Armistead Maupin in conversation with Peter Tatchell. Brighton Dome Concert Hall, October 14th.
There are giants of our community who live amongst us, the like of whom we may never see again. An appreciation of such was indeed apparent on Monday evening as a thousand strong audience ignored the persistent dank weather to head to the Brighton Dome for an evening with Armistead Maupin, in conversation with Peter Tatchell. Tatchell cuts a slightly awkward host and yet a highlight of the evening was the sensitive occasional nod of respect to one another from these two community giants and living legends. Legend is a term which is too oft banded about but there is a reachable humanity in Maupin, in response to an audience question how does it feel to have influenced so many people? “I can’t deny it, it feels great” came the reply.
The setting for the evening could not have been more drab it was as though the Dome was doing its best to ignore its own interior grandeur and reflect in its black curtains and faded grey arm-chairs the damp October night sky. Maupin’s life experiences reflected upon in these two hours are, of course, captivatingly colourful enough to hold our attention. In an audience composed of largely, although not exclusively, gay men the age demographic suggested a lifetime of Maupin’s literature shared amongst us. One questioner pointedly asking why the shared horrors of the late 1980s were not yet reflected in his most notable series Tales of the City. “When I finished Tales in the 80’s, Michael Tolliver had HIV and in those days if you had HIV you were going to die. I didn’t want to write a story in which the gay man dies” ‘Sure of You’ was published in 1989’. Of course Maupin doesn’t allow the evening to lean into maudlin territory and promptly lightens the mood by sharing a story of a lesbian film character killed by a falling tree as ‘she had no right to be there’: “I don’t know why you’re all laughing” he jests.

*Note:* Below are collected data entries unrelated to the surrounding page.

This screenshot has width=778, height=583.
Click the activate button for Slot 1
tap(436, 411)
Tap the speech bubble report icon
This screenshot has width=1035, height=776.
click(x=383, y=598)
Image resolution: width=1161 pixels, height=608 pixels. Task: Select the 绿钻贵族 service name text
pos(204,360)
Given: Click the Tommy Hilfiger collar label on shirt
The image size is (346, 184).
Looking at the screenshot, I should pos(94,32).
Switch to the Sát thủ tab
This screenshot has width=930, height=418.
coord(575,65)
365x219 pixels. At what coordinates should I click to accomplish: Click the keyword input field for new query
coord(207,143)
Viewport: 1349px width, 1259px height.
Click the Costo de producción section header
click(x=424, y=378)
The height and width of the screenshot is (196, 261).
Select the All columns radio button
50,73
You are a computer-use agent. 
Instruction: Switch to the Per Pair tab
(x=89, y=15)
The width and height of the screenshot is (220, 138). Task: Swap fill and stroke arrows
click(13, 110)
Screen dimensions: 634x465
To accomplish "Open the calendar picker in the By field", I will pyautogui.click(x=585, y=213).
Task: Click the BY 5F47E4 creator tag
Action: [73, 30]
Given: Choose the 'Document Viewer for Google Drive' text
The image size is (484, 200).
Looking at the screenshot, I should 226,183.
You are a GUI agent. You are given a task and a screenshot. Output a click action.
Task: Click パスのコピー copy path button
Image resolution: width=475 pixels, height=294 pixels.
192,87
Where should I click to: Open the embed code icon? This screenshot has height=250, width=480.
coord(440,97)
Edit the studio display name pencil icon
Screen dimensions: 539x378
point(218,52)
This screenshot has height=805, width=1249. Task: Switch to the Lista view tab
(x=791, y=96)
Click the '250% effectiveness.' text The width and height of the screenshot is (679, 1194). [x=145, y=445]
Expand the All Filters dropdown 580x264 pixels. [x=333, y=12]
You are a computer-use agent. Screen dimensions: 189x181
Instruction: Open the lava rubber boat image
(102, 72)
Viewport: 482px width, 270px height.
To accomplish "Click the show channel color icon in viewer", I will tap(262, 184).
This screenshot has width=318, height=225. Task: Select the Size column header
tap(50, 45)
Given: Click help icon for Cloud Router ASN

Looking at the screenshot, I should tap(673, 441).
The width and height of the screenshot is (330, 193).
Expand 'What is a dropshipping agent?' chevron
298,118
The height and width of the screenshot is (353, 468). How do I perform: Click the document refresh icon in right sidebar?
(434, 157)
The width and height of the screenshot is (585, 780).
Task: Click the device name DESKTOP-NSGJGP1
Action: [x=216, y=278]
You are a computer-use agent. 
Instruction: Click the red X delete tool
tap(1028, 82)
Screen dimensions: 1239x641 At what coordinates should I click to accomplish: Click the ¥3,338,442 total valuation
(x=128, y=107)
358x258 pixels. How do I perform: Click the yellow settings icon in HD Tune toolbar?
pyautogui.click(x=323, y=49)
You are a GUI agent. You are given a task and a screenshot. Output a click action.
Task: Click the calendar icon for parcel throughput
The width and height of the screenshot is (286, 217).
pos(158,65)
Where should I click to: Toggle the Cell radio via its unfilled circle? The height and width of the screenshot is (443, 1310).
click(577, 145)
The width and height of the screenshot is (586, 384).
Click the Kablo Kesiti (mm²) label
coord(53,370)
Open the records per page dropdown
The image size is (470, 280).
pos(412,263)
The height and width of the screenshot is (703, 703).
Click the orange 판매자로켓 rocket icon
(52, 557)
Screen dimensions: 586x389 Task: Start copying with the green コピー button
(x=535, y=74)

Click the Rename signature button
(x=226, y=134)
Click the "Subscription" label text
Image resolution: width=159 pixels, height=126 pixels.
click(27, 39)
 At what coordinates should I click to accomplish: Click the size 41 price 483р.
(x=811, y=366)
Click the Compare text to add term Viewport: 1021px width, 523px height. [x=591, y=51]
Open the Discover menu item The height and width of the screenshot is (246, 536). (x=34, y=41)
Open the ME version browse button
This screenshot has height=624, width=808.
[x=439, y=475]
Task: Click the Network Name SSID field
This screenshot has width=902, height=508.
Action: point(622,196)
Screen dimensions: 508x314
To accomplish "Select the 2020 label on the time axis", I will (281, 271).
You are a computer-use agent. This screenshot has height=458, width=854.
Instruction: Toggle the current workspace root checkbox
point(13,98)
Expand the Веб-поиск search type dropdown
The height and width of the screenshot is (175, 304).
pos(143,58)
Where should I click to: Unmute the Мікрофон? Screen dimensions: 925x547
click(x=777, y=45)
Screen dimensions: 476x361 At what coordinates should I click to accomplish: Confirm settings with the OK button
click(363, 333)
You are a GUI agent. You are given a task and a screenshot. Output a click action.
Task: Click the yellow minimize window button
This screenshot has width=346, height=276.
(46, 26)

Much of this evening is a reflection on his whole life which since 2017 has been shared in his autobiography Logical Family. He talks with shared surprise at his conservative youth, living and working in the heart of the republican movement with Jesse Helms and indeed a seemingly awkward encounter with former president Richard Nixon: “Nixon was talking pussy with the only homosexual in the room”. Maupin reads affectionately from Logical Family and in many ways this segment is the highlight of the evening. It is an extension of the hour we have already shared but now reflected in that familiar warm wit so many in the room have shared their lives with.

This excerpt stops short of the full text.